__What to produce__: Produce a character-for-character copy of the data below.

__Data for the task__:
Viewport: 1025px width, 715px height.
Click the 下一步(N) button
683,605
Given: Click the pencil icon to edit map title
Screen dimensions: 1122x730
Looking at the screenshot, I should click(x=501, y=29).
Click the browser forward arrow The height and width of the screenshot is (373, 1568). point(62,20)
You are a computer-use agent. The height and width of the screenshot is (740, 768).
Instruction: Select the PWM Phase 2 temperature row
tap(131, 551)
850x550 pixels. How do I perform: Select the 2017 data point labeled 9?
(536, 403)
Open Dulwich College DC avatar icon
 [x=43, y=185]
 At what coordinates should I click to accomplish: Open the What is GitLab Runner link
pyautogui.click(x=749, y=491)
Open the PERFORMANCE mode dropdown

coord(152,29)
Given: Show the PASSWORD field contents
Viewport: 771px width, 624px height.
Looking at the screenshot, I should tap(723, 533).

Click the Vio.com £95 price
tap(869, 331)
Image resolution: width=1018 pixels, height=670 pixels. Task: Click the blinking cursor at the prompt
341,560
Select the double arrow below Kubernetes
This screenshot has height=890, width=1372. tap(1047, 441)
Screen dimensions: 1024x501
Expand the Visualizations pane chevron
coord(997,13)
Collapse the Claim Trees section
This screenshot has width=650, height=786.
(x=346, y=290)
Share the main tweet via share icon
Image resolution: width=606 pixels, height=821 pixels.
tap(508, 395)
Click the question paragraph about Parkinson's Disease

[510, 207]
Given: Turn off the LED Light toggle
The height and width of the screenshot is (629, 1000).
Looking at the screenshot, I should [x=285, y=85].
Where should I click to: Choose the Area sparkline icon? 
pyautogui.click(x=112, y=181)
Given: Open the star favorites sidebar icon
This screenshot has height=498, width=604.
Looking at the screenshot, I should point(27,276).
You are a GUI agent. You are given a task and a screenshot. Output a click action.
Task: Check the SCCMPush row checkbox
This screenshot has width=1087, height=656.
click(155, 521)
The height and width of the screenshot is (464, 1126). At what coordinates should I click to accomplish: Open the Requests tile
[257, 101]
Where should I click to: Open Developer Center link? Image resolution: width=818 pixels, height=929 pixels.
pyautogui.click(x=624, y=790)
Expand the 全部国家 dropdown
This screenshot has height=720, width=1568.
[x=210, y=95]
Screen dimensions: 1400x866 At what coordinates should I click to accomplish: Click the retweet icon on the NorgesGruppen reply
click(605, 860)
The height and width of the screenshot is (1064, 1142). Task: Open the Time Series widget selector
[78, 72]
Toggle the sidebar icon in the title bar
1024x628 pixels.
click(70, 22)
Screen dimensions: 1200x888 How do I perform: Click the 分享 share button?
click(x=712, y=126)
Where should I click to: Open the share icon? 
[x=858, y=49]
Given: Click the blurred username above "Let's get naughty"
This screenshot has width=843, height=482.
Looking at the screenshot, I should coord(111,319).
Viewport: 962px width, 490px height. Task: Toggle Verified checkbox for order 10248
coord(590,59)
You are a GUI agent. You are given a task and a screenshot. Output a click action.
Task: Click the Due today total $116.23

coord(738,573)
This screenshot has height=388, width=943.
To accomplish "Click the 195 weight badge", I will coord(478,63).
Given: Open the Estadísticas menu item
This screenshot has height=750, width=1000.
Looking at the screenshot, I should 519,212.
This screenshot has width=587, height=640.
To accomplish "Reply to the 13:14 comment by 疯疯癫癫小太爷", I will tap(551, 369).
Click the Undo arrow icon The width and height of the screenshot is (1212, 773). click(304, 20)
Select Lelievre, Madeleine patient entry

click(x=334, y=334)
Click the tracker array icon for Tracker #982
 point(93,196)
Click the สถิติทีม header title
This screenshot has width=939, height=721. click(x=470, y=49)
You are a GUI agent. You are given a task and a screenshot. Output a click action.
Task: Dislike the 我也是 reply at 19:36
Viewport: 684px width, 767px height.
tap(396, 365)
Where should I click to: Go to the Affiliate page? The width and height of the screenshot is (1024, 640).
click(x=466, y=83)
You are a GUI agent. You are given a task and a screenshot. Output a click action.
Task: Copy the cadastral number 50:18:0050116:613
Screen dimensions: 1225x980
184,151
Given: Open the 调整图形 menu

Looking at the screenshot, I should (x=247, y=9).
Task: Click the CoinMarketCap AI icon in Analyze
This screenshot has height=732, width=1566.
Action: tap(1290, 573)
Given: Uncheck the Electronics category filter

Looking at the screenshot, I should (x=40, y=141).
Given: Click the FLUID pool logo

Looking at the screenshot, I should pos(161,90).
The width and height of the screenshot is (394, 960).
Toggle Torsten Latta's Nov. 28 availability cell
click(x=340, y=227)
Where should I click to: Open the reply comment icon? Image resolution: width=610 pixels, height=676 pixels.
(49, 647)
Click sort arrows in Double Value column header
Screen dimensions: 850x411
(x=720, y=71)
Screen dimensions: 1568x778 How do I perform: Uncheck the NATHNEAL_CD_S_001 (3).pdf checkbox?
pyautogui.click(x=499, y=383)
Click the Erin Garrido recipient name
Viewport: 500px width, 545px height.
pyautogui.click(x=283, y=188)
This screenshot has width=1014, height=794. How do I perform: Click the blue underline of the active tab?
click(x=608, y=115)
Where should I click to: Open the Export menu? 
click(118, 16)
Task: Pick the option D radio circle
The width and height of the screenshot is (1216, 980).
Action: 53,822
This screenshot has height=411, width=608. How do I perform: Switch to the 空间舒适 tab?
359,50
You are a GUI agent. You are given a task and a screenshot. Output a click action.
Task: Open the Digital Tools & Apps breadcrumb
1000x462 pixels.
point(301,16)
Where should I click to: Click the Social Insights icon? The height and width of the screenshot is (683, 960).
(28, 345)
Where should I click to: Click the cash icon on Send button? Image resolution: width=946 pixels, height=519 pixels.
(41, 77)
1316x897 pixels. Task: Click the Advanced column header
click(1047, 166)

__Solution to this task__:
Viewport: 1025px width, 715px height.
Click the 下一步(N) button
683,605
Given: Click the pencil icon to edit map title
Screen dimensions: 1122x730
Looking at the screenshot, I should click(x=501, y=29).
Click the browser forward arrow The height and width of the screenshot is (373, 1568). point(62,20)
You are a computer-use agent. The height and width of the screenshot is (740, 768).
Instruction: Select the PWM Phase 2 temperature row
tap(131, 551)
850x550 pixels. How do I perform: Select the 2017 data point labeled 9?
(536, 403)
Open Dulwich College DC avatar icon
 [x=43, y=185]
 At what coordinates should I click to accomplish: Open the What is GitLab Runner link
pyautogui.click(x=749, y=491)
Open the PERFORMANCE mode dropdown

coord(152,29)
Given: Show the PASSWORD field contents
Viewport: 771px width, 624px height.
Looking at the screenshot, I should tap(723, 533).

Click the Vio.com £95 price
tap(869, 331)
Image resolution: width=1018 pixels, height=670 pixels. Task: Click the blinking cursor at the prompt
341,560
Select the double arrow below Kubernetes
This screenshot has height=890, width=1372. tap(1047, 441)
Screen dimensions: 1024x501
Expand the Visualizations pane chevron
coord(997,13)
Collapse the Claim Trees section
This screenshot has width=650, height=786.
(x=346, y=290)
Share the main tweet via share icon
Image resolution: width=606 pixels, height=821 pixels.
tap(508, 395)
Click the question paragraph about Parkinson's Disease

[510, 207]
Given: Turn off the LED Light toggle
The height and width of the screenshot is (629, 1000).
Looking at the screenshot, I should [x=285, y=85].
Where should I click to: Choose the Area sparkline icon? 
pyautogui.click(x=112, y=181)
Given: Open the star favorites sidebar icon
This screenshot has height=498, width=604.
Looking at the screenshot, I should point(27,276).
You are a GUI agent. You are given a task and a screenshot. Output a click action.
Task: Check the SCCMPush row checkbox
This screenshot has width=1087, height=656.
click(155, 521)
The height and width of the screenshot is (464, 1126). At what coordinates should I click to accomplish: Open the Requests tile
[257, 101]
Where should I click to: Open Developer Center link? Image resolution: width=818 pixels, height=929 pixels.
pyautogui.click(x=624, y=790)
Expand the 全部国家 dropdown
This screenshot has height=720, width=1568.
[x=210, y=95]
Screen dimensions: 1400x866 At what coordinates should I click to accomplish: Click the retweet icon on the NorgesGruppen reply
click(605, 860)
The height and width of the screenshot is (1064, 1142). Task: Open the Time Series widget selector
[78, 72]
Toggle the sidebar icon in the title bar
1024x628 pixels.
click(70, 22)
Screen dimensions: 1200x888 How do I perform: Click the 分享 share button?
click(x=712, y=126)
Where should I click to: Open the share icon? 
[x=858, y=49]
Given: Click the blurred username above "Let's get naughty"
This screenshot has width=843, height=482.
Looking at the screenshot, I should coord(111,319).
Viewport: 962px width, 490px height. Task: Toggle Verified checkbox for order 10248
coord(590,59)
You are a GUI agent. You are given a task and a screenshot. Output a click action.
Task: Click the Due today total $116.23

coord(738,573)
This screenshot has height=388, width=943.
To accomplish "Click the 195 weight badge", I will coord(478,63).
Given: Open the Estadísticas menu item
This screenshot has height=750, width=1000.
Looking at the screenshot, I should 519,212.
This screenshot has width=587, height=640.
To accomplish "Reply to the 13:14 comment by 疯疯癫癫小太爷", I will tap(551, 369).
Click the Undo arrow icon The width and height of the screenshot is (1212, 773). click(304, 20)
Select Lelievre, Madeleine patient entry

click(x=334, y=334)
Click the tracker array icon for Tracker #982
 point(93,196)
Click the สถิติทีม header title
This screenshot has width=939, height=721. click(x=470, y=49)
You are a GUI agent. You are given a task and a screenshot. Output a click action.
Task: Dislike the 我也是 reply at 19:36
Viewport: 684px width, 767px height.
tap(396, 365)
Where should I click to: Go to the Affiliate page? The width and height of the screenshot is (1024, 640).
click(x=466, y=83)
You are a GUI agent. You are given a task and a screenshot. Output a click action.
Task: Copy the cadastral number 50:18:0050116:613
Screen dimensions: 1225x980
184,151
Given: Open the 调整图形 menu

Looking at the screenshot, I should (x=247, y=9).
Task: Click the CoinMarketCap AI icon in Analyze
This screenshot has height=732, width=1566.
Action: tap(1290, 573)
Given: Uncheck the Electronics category filter

Looking at the screenshot, I should (x=40, y=141).
Given: Click the FLUID pool logo

Looking at the screenshot, I should pos(161,90).
The width and height of the screenshot is (394, 960).
Toggle Torsten Latta's Nov. 28 availability cell
click(x=340, y=227)
Where should I click to: Open the reply comment icon? Image resolution: width=610 pixels, height=676 pixels.
(49, 647)
Click sort arrows in Double Value column header
Screen dimensions: 850x411
(x=720, y=71)
Screen dimensions: 1568x778 How do I perform: Uncheck the NATHNEAL_CD_S_001 (3).pdf checkbox?
pyautogui.click(x=499, y=383)
Click the Erin Garrido recipient name
Viewport: 500px width, 545px height.
pyautogui.click(x=283, y=188)
This screenshot has width=1014, height=794. How do I perform: Click the blue underline of the active tab?
click(x=608, y=115)
Where should I click to: Open the Export menu? 
click(118, 16)
Task: Pick the option D radio circle
The width and height of the screenshot is (1216, 980).
Action: 53,822
This screenshot has height=411, width=608. How do I perform: Switch to the 空间舒适 tab?
359,50
You are a GUI agent. You are given a task and a screenshot. Output a click action.
Task: Open the Digital Tools & Apps breadcrumb
1000x462 pixels.
point(301,16)
Where should I click to: Click the Social Insights icon? The height and width of the screenshot is (683, 960).
(28, 345)
Where should I click to: Click the cash icon on Send button? Image resolution: width=946 pixels, height=519 pixels.
(41, 77)
1316x897 pixels. Task: Click the Advanced column header
click(1047, 166)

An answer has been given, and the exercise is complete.